Exercise objective: From the data below, copy exactly the lines that lie between the one holding "Image resolution: width=916" and the one holding "Task: Disable notifications for the channel", including both, and nothing more.

☆ ☆ ☆ ☆

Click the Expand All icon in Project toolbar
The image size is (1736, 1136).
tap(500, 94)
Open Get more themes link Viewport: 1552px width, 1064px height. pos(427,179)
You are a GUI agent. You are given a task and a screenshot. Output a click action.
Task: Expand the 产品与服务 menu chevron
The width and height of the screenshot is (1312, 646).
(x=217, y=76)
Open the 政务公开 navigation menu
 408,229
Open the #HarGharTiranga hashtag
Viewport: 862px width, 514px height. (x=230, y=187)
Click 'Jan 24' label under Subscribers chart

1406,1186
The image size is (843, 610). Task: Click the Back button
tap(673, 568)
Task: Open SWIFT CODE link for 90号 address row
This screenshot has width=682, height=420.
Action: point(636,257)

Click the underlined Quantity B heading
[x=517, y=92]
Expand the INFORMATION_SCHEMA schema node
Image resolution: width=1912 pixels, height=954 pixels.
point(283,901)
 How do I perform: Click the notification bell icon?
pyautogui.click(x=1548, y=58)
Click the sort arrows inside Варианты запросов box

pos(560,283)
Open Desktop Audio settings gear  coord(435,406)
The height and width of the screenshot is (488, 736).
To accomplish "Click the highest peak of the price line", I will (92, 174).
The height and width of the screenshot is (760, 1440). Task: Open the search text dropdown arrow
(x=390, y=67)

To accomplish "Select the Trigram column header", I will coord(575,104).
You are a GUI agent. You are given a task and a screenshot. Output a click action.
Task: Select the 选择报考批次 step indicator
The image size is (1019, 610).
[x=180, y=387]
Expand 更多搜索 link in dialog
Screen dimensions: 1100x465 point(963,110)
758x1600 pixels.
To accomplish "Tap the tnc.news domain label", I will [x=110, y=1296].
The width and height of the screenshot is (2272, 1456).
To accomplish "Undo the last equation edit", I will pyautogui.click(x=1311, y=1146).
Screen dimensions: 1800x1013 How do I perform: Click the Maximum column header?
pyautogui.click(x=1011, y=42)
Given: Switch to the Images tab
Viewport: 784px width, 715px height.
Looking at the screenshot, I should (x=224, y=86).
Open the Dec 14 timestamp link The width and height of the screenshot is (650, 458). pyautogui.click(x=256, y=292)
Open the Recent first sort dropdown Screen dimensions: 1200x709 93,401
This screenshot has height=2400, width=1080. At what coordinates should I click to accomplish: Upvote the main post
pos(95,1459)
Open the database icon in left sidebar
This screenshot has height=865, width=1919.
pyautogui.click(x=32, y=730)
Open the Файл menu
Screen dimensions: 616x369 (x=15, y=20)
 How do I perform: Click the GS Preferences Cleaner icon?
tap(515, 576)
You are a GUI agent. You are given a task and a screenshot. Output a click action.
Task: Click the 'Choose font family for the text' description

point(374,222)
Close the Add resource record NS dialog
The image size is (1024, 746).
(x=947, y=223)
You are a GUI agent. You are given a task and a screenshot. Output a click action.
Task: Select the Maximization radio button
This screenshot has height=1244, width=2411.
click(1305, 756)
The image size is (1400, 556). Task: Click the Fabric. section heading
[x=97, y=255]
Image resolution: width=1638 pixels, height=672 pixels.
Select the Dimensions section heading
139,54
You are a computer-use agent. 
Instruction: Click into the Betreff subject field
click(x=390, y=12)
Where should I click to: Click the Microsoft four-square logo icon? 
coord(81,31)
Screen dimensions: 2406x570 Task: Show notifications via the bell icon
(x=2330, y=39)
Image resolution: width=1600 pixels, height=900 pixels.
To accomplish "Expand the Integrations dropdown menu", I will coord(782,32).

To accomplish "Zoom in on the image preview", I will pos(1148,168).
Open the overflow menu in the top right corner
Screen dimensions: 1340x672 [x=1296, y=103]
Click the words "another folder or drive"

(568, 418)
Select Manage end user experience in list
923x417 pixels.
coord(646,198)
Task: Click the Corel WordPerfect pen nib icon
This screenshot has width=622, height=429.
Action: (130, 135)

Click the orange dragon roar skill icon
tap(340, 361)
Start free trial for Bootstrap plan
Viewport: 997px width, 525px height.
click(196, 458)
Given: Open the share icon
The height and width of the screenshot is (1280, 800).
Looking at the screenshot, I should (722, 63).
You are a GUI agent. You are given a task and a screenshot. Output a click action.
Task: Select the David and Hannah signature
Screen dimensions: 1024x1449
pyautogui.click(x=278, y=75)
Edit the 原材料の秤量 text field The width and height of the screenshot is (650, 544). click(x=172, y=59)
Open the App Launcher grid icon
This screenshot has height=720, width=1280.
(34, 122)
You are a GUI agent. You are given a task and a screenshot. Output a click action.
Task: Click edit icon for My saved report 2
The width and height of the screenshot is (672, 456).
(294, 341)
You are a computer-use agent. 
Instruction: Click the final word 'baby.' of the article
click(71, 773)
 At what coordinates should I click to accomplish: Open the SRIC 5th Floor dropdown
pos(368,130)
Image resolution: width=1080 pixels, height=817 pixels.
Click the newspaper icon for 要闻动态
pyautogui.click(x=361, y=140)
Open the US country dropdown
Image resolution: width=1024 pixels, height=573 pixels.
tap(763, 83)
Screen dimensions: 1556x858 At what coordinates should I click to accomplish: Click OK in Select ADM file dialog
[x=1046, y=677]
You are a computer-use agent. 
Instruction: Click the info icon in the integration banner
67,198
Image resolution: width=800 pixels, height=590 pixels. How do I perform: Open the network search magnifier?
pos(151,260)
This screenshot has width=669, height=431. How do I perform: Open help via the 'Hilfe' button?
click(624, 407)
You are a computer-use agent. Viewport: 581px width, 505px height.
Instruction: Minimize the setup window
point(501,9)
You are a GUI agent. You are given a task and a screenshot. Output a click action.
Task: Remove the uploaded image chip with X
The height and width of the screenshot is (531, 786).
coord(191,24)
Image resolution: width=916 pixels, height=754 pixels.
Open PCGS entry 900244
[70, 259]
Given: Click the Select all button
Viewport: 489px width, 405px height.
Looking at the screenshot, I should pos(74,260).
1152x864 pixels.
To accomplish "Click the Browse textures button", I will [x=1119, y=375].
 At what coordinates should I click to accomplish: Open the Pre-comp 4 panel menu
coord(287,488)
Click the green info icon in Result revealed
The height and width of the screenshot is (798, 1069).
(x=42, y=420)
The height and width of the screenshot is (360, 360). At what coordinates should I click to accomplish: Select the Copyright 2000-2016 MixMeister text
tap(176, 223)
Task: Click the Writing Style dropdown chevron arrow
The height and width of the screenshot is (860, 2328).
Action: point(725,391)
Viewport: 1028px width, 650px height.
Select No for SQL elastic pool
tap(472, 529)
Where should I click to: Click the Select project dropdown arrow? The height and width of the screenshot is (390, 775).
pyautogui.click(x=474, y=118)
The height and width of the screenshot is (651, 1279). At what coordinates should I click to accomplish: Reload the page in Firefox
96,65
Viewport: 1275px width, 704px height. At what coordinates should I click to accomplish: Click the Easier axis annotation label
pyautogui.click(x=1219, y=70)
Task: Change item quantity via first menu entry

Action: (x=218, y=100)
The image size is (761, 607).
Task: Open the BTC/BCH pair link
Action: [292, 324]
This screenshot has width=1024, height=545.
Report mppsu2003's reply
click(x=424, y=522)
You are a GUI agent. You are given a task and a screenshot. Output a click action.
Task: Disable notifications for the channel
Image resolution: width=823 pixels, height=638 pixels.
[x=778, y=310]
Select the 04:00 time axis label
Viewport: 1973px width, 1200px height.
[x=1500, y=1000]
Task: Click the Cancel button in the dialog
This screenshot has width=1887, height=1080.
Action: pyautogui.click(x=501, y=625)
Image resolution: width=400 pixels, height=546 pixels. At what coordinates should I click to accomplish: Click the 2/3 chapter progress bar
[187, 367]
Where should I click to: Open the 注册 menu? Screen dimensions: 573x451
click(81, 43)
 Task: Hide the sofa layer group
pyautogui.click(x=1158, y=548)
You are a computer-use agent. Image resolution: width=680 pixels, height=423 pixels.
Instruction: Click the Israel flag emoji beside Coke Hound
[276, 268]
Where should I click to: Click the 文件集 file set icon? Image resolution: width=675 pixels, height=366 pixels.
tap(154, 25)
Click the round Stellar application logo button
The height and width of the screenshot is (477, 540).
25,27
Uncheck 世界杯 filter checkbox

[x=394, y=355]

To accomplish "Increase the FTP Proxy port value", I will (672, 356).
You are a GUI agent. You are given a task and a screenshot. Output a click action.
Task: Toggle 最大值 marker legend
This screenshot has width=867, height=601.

☆ ☆ ☆ ☆

Result of the task:
Image resolution: width=916 pixels, height=754 pixels.
Open PCGS entry 900244
[70, 259]
Given: Click the Select all button
Viewport: 489px width, 405px height.
Looking at the screenshot, I should pos(74,260).
1152x864 pixels.
To accomplish "Click the Browse textures button", I will [x=1119, y=375].
 At what coordinates should I click to accomplish: Open the Pre-comp 4 panel menu
coord(287,488)
Click the green info icon in Result revealed
The height and width of the screenshot is (798, 1069).
(x=42, y=420)
The height and width of the screenshot is (360, 360). At what coordinates should I click to accomplish: Select the Copyright 2000-2016 MixMeister text
tap(176, 223)
Task: Click the Writing Style dropdown chevron arrow
The height and width of the screenshot is (860, 2328).
Action: point(725,391)
Viewport: 1028px width, 650px height.
Select No for SQL elastic pool
tap(472, 529)
Where should I click to: Click the Select project dropdown arrow? The height and width of the screenshot is (390, 775).
pyautogui.click(x=474, y=118)
The height and width of the screenshot is (651, 1279). At what coordinates should I click to accomplish: Reload the page in Firefox
96,65
Viewport: 1275px width, 704px height. At what coordinates should I click to accomplish: Click the Easier axis annotation label
pyautogui.click(x=1219, y=70)
Task: Change item quantity via first menu entry

Action: (x=218, y=100)
The image size is (761, 607).
Task: Open the BTC/BCH pair link
Action: [292, 324]
This screenshot has width=1024, height=545.
Report mppsu2003's reply
click(x=424, y=522)
You are a GUI agent. You are given a task and a screenshot. Output a click action.
Task: Disable notifications for the channel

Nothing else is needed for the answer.